__Supplied text__.
The Energy Efficiency Indicator (EEI) survey includes CEOs, CFOs, real estate leaders, and facility managers from organizations ranging from small businesses to global corporations across a variety of industry sectors. The respondent profile within China includes:
The survey was completed by a total of 321 respondents in China.
The respondents included c-level executives (17%), vice presidents and general managers (36%), and facility managers (44%).
Respondents manage facilities and energy use in a variety of industries including, but not limited to, manufacturing (40%), construction (20%), IT and telecommunications (10%), real estate (4%), transportation (3%), government (3%), and service (3%).
Respondents in China come from organizations of varying sizes. The majority come from organizations with between 100 and 9,999 employees (83%).
The annual survey examines the attitudes, priorities, practices, and investment plans related to energy management among these decision-makers.
Summary of the 2010 China EEI Findings
Energy efficiency is a strong and rising business priority
Decision-makers say that energy efficiency is rising in importance. Ninety percent of respondents in China say they are paying more attention to energy efficiency now than they were in 2009. In addition, 95% indicate that energy efficiency is a priority in planned new construction and retrofit projects.
As depicted in Figure 1, energy management is considered very important across China. Eighty percent of those surveyed in China consider energy management very or extremely important. This is significantly higher than in the U.S. (53%) and Europe (55%), and only slightly less than India (85%). Thus, respondents from China are more likely to consider energy management important compared with those in Europe and the United States.
Figure 1. Importance of Energy Management, by Global Region
Cost savings, greenhouse gas reduction, and public image are strong motivators
Cost savings is the most important driver for energy efficiency investment in China, considered very or extremely significant to over 85% of decision makers in China and considered at least somewhat significant to 99%. Other motivating factors include reducing greenhouse gas emissions (96%), enhancing public image (96%), and attracting or retaining customers who prefer green, energy efficient suppliers (93%). Notably, reducing greenhouse gas emissions is a much larger driver of energy efficiency investment in China than in North America (62%).
Figure 2. Motivating factors for energy efficiency
Executives believe energy prices will climb in 2010
It’s not surprising that energy cost savings is such a strong motivator. Nearly 88% of respondents expect energy prices to climb in China during 2010. This strong expectation of price increases is consistent across most industries, with the exception of finance where only 50% of respondents feel that energy prices will rise. On average, Chinese respondents anticipate a 12% increase in energy prices over the next twelve months, higher than both North America (7%) and Europe (8%).

__Raw data__.
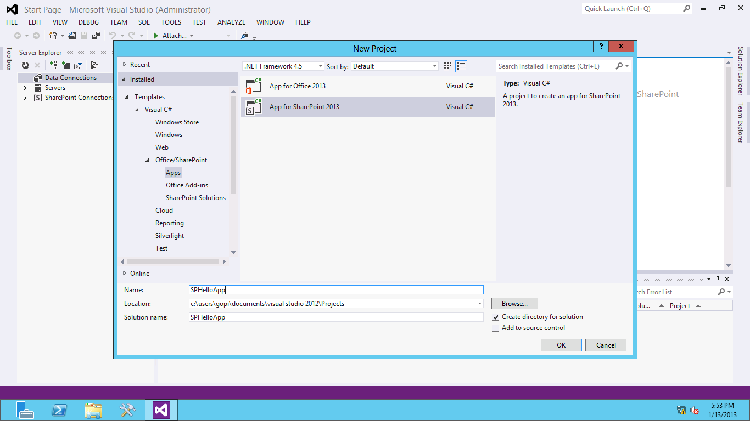750x421 pixels.
Task: Click the search magnifier in Installed Templates box
Action: 619,66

__Problem statement__. Using the China energy efficiency survey summary, decide whether each statement below agrees with it. For each, answer yes or no and quote the words from the summary that settle it. 1. The survey in China had 321 respondents. 2. Respondents in finance shared the broad expectation that energy prices would rise in 2010. 3. Reducing greenhouse gas emissions drives energy efficiency investment more strongly in North America than in China.

__Response to the task__.
1. Yes: "The survey was completed by a total of 321 respondents in China."
2. No: "with the exception of finance where only 50% of respondents feel that energy prices will rise."
3. No: "reducing greenhouse gas emissions is a much larger driver of energy efficiency investment in China than in North America (62%)."